I haven't written a blog post in FOREVER. Seriously, my life has been straight chaos since the middle of December, and things have just started slowing down again. I was driving to a meeting for work today, and this song by Switchfoot came on my local Christian radio station. I listened to the words, and I realized that has been my goal for 2017: Life is short. I want to live it well.
As many of you know, we had to say goodbye to one of our girls a few weeks ago. It's been a bit of an emotional whirlwind as we navigated figuring out what was best for her, and for us. And yet, after being in storm of chaos for 5 months, the clouds are finally breaking and I am getting some clarity on this season of chaos that I have not been able to understand. I thought through these things this morning and I thought of one thing: We are only promised each day that we wake up, we are never promised tomorrow. I've thought about my relationship with this girl. I thought about how she argued with me, and told me she hated me more often than she told me she loved me. And yet as she left, she wrote me a letter saying that I was a huge part of her 2017, she knows that I love her, she loves me too, and she will never forget me. I could have spent my days being angry at her, and hating her back. I could have quit (SO MANY TIMES) because of the crazy shenanigans she would pull. And yet, I just couldn't. I couldn't (and still can't seem to) shake the idea that God has brought me here for a reason, and the time isn't over yet. And without knowing it, I was praying that God would help me to live my life, and love her well.
I've questioned many times why God brought me to Ohio almost a year ago. It's been a difficult adjustment. I am just now starting to no longer feel "new" at work. I am just starting to feel like I can possibly take down my walls with my coworkers. I am just starting to feel like my apartment is "home". This weekend is the first weekend that I have thought: Okay. I think I can do this. I think I can survive here. I might even be able to thrive here if I let myself. And that's frustrating to me. I hate new, I hate change, I hate adjusting. I hate it because it makes me feel weak and vulnerable, and I don't want people to mistake my vulnerability for weakness. If I had my way, I would have been this "adjusted" two weeks after moving. Not 8 months after moving.
But yet, I thought through all these things today and I feel like God is making one thing clear: He has brought me to Ohio to make me well. He has brought me to Ohio to help me fully become the person he has called me to be. I have spent much of this past year fighting God if I am being honest. I have been dragged along kicking and screaming, and refusing to cooperate with anything He has asked me to do. And it took a good friend calling me out on my behavior last Wednesday for me to really realize that I need to take a deep breath and reassess for a minute and think this through: Am I really living my life well?

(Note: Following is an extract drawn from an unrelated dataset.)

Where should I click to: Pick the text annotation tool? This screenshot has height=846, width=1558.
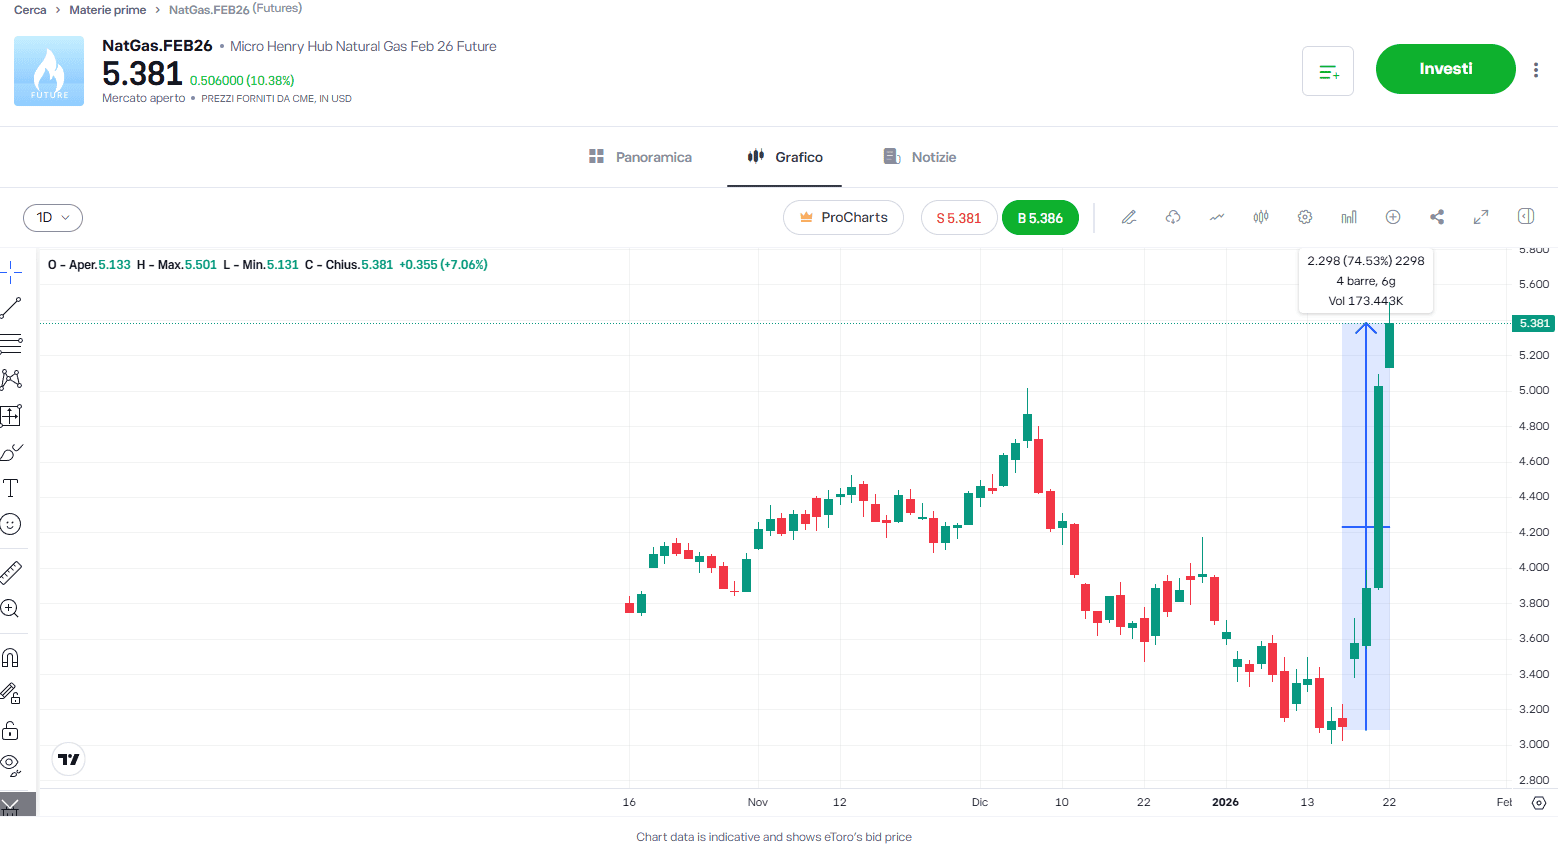point(11,488)
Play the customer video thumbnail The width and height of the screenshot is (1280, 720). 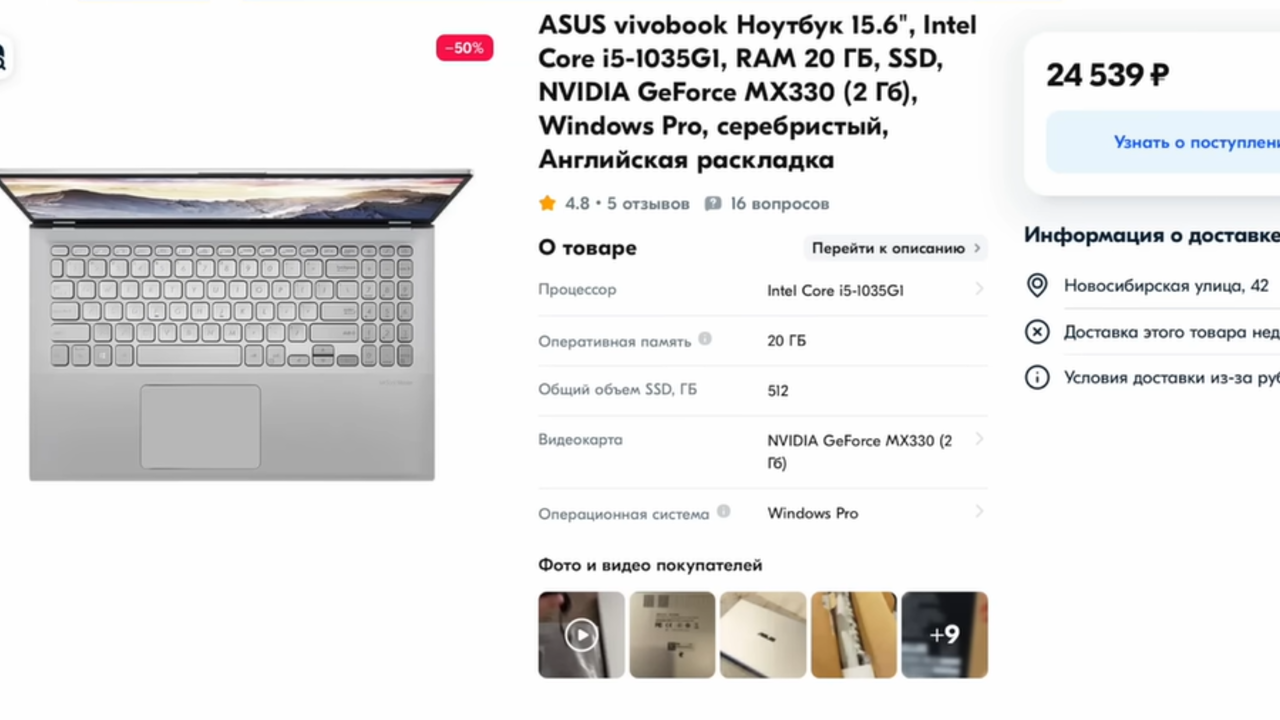click(581, 635)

This life is short. I have lost way too many people in this life both through death, and through circumstances. Even throughout this year I have watched as relationships that were crucial to my life seemingly fell apart, and I was miserable and crushed. And yet, the ones that have needed to have come back together just as they needed to be at the same time. I've spent so much of my life whining and complaining because things aren't going how I wanted or planned for them to go. And yet I sit here and I now know: I have a choice to make. I can keep sitting whining and complaining and not going anywhere. Or, I can choose to accept the fact that life is short, but God has very, very good plans for me. And if I will just choose to embrace them, He can help me live it very very well.
So here is my random thought of the day for you: Are you living your life well? Or are you letting the small things of this world chain you up and hold you back? I challenge you to take some time today and simply ask God to show you a glimpse of the plan he has for you. And ask Him how you can live your life well today: spiritually, mentally, emotionally, and physically. As I start this next chapter of 2017, I am praying a new prayer: That God would give me the wisdom, and motivation to live each day well and to accomplish the purposes he has set before me. One step at a time.